[TEXT PASSAGE — start]
White-collar, corporate, and organized crime Flashcards
What is white-collar crime?
a violation of the law committed by a person or group of persons in the course of an otherwise respected and legitimate occupation or business
What are occupational crimes? Give three examples
occupational crimes = crimes committed by individuals for themselves in the course of rendering a service
examples:
- medicare fraud
- misuses of client funds by lawyers and brokers
- substitution of inferior goods
What is insider trading?
the use of material, non-public, financial info to obtain an unfair advantage in trading securities
What is stock manipulation? Give an example of a company that did this and how they did it
stock manipulation = making misleading or even false statements to clients to give the impression that the price of the stock is about to rise and thus create an artificial demand for it
example = Bre-Ex Minerals Ltd: claimed to found a gold deposit that’d make millions of dollars for people
What happens when a bankruptcy petition is filed?
the person or corporation’s property and financial obligations are disposed of
What is bankruptcy fraud? Give an example
bankruptcy fraud = any scam designed to take advantage of loopholes in the bankruptcy laws
e.g. taking any money that the company might have and spending it, then claiming bankruptcy
Give some examples of fraud that involves the government
- collusion in bidding (purposely inflating the contract)
[TEXT PASSAGE — finish]
[DATASET ENTRIES — start]
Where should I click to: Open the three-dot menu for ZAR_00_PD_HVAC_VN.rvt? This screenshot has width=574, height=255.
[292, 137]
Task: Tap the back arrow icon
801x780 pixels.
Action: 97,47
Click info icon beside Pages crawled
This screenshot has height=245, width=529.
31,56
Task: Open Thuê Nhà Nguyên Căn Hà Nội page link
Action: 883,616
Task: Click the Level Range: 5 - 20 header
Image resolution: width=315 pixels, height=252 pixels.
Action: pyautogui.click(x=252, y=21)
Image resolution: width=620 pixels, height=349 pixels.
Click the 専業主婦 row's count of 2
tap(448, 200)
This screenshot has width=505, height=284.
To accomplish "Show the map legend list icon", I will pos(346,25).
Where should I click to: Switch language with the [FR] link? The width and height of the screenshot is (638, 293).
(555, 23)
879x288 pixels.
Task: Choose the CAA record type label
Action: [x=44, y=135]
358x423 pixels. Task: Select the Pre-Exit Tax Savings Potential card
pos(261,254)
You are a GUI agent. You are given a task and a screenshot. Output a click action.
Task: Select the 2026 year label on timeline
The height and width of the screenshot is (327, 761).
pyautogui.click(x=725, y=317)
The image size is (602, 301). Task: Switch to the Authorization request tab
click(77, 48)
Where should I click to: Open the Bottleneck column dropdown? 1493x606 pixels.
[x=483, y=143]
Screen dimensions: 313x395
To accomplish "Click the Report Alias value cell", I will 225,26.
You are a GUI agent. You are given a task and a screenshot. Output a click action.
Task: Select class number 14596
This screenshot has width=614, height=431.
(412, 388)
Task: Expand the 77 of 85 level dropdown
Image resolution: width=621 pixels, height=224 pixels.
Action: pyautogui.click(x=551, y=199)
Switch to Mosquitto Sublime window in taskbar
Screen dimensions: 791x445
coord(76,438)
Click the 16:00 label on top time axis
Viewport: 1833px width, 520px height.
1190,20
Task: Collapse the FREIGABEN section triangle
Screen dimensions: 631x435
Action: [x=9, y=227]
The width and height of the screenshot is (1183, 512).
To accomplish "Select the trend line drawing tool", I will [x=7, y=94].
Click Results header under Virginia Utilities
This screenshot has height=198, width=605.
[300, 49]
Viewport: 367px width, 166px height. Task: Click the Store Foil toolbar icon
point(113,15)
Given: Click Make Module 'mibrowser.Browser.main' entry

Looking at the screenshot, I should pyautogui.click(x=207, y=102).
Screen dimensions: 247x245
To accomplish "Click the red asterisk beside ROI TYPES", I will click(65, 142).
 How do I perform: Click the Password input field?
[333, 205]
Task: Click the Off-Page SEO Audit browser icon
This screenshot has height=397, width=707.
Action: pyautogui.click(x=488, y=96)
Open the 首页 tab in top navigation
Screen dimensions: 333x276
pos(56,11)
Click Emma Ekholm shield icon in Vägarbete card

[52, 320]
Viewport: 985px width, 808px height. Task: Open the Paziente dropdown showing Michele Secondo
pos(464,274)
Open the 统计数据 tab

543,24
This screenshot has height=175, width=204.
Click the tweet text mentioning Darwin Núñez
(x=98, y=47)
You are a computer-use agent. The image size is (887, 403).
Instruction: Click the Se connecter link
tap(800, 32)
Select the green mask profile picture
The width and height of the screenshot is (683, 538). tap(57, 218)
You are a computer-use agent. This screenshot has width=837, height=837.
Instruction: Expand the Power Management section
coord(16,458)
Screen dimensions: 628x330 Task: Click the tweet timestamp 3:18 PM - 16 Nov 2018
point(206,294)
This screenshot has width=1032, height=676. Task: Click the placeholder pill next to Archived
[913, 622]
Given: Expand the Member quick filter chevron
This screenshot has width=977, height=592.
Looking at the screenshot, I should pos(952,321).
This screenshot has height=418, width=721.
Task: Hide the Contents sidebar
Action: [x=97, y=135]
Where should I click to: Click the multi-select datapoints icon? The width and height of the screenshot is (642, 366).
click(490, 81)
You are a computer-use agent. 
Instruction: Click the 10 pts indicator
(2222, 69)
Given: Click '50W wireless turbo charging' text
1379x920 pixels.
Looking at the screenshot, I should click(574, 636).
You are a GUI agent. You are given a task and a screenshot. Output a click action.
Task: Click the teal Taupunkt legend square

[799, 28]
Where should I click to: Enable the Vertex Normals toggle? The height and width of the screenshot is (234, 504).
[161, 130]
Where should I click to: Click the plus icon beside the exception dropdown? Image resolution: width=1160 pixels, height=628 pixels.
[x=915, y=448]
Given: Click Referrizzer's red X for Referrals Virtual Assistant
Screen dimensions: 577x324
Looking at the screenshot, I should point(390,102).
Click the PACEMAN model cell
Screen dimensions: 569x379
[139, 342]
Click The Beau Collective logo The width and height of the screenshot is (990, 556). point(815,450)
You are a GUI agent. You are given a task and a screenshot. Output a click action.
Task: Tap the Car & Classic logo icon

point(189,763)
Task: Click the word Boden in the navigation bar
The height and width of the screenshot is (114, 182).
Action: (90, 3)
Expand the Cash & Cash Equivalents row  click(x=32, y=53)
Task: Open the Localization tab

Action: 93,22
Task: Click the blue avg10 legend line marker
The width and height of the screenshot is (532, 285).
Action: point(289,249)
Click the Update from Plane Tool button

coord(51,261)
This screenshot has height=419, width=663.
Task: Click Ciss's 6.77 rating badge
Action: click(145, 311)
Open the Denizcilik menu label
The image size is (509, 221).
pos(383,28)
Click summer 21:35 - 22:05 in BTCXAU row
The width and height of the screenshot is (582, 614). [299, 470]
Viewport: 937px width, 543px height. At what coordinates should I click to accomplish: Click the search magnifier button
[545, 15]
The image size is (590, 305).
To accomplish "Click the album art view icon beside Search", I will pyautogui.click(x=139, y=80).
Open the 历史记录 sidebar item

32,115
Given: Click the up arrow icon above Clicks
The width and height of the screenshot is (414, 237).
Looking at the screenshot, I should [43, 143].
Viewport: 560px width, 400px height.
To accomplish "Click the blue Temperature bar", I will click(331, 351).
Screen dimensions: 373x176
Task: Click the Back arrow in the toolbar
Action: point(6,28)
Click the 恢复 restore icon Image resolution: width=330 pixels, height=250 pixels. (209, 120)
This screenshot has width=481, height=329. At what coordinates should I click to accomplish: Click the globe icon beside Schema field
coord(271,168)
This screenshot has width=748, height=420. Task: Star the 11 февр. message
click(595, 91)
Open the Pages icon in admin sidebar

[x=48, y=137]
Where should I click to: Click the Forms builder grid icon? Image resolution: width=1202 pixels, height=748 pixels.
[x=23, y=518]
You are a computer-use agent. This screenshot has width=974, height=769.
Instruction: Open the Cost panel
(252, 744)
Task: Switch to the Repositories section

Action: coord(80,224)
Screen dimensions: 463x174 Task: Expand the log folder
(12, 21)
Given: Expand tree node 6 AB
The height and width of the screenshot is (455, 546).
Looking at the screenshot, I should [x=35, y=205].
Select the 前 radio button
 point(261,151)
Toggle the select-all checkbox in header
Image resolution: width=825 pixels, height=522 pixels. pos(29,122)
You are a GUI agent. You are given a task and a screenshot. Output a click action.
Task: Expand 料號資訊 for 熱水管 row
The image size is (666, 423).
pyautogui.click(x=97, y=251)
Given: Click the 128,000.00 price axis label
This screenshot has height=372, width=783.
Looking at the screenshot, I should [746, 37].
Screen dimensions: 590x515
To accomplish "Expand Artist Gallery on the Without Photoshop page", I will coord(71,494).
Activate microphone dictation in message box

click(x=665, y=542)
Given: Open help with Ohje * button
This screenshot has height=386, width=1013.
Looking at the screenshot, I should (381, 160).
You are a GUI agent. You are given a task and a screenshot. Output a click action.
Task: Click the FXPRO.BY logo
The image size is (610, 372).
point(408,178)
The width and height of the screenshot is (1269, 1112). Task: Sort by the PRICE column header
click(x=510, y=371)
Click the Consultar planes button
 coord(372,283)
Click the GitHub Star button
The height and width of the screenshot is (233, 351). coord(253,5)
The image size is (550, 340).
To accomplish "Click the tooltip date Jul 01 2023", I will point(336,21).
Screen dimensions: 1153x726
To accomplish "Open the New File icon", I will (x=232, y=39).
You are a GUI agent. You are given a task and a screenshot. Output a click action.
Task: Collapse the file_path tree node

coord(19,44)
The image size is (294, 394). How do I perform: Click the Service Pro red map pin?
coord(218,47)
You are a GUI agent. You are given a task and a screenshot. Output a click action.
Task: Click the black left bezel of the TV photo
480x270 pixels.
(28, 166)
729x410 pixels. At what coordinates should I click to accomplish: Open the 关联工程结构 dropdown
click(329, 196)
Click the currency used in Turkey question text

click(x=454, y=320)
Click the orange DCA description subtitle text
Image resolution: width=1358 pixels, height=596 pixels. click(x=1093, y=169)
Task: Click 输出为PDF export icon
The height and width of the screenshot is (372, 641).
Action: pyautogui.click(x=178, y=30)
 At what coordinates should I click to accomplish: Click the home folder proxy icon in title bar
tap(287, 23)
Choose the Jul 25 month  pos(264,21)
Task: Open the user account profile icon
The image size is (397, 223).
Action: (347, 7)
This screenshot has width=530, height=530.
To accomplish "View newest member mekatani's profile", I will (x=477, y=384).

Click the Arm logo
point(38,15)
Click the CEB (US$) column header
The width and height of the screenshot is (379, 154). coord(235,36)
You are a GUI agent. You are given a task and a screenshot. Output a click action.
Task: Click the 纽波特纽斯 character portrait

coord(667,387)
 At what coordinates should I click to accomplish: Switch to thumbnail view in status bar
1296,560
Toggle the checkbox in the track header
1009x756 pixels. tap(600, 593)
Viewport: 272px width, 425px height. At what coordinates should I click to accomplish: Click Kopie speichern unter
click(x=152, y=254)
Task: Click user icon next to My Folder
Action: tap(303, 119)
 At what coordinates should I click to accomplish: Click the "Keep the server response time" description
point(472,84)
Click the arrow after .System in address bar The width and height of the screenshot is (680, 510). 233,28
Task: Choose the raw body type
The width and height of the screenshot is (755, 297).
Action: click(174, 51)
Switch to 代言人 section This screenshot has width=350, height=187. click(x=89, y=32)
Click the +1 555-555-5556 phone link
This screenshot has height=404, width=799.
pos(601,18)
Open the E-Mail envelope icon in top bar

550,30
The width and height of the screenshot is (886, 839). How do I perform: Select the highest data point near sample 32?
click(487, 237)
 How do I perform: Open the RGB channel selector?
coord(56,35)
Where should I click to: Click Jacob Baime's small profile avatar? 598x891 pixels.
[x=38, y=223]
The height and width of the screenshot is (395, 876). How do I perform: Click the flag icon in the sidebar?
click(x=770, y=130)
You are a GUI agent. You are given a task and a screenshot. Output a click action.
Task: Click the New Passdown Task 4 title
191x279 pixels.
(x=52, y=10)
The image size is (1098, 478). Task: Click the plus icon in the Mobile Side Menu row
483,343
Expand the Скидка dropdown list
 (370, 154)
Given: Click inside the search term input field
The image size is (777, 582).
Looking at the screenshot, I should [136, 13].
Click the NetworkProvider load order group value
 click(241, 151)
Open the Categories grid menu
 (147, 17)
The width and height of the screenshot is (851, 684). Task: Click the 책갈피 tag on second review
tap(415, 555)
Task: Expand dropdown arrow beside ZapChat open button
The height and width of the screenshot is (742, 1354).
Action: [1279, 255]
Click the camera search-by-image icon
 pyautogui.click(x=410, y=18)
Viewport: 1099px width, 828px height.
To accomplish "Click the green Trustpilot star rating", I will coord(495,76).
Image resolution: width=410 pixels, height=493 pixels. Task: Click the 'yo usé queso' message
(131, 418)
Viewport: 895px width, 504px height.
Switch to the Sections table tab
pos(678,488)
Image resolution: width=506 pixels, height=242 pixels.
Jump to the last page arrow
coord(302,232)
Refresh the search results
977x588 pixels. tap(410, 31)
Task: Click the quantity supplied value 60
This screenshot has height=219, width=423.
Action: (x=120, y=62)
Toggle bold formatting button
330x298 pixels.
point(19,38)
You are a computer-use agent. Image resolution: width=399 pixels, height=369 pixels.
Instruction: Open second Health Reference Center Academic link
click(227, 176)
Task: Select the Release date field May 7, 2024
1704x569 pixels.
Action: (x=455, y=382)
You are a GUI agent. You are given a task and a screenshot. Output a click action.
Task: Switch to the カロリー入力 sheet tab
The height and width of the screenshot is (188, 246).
[DATASET ENTRIES — finish]
*REQUIRED ACTIONS*
[1] Decide whether each statement below agrees with the white-collar crime flashcards. Answer yes or no for each, and quote the words from the flashcards that decide it.
(a) Insider trading is defined as using public financial information to gain an unfair advantage in trading securities.
(b) Medicare fraud is given as an example of an occupational crime.
(c) Bre-Ex Minerals Ltd claimed to have found an oil deposit.
[2] Continue the white-collar crime flashcards from the point where they stop.

*ANSWERS BY ITEM NUMBER*
[1]
(a) No: "the use of material, non-public, financial info to obtain an unfair advantage in trading securities"
(b) Yes: "- medicare fraud"
(c) No: "claimed to found a gold deposit that’d make millions of dollars for people"

[2]
- payoffs and kickbacks to government officials (e.g. travel accounts)
- the hiring of friends (e.g. spent hundreds of thousands of dollars on their buddies to do “work” and just give their support to the gov)
Give some examples of consumer fraud
- home improvement fraud
- deceptive advertising
- telemarketing fraud
- business opportunity fraud
what is insurance fraud? give an example
insurance fraud = most often accomplished by the filing of false claims for life, fire, marine or casualty insurance
e.g. body repair shops that change more to consumers that have insurance than those without
what is tax fraud?
an attempt to evade or defeat a tax, non-payments of a tax or willful filing of a fraudulent tax return
What is the underground economy, where does it occur?
underground economy = cash economy
more likely to occur with blue-collar jobs
what is bribery, corruption, and political fraud?
the objective of such offences vary – favours, special privileges, services, business
What are corporate crimes? what does this include?
crimes committed by at least one employee of a corporation with the aim of furthering the interests of the corporations
includes illegal and unsafe working conditions
how does organizational structure/social organization of work explain corporate crime?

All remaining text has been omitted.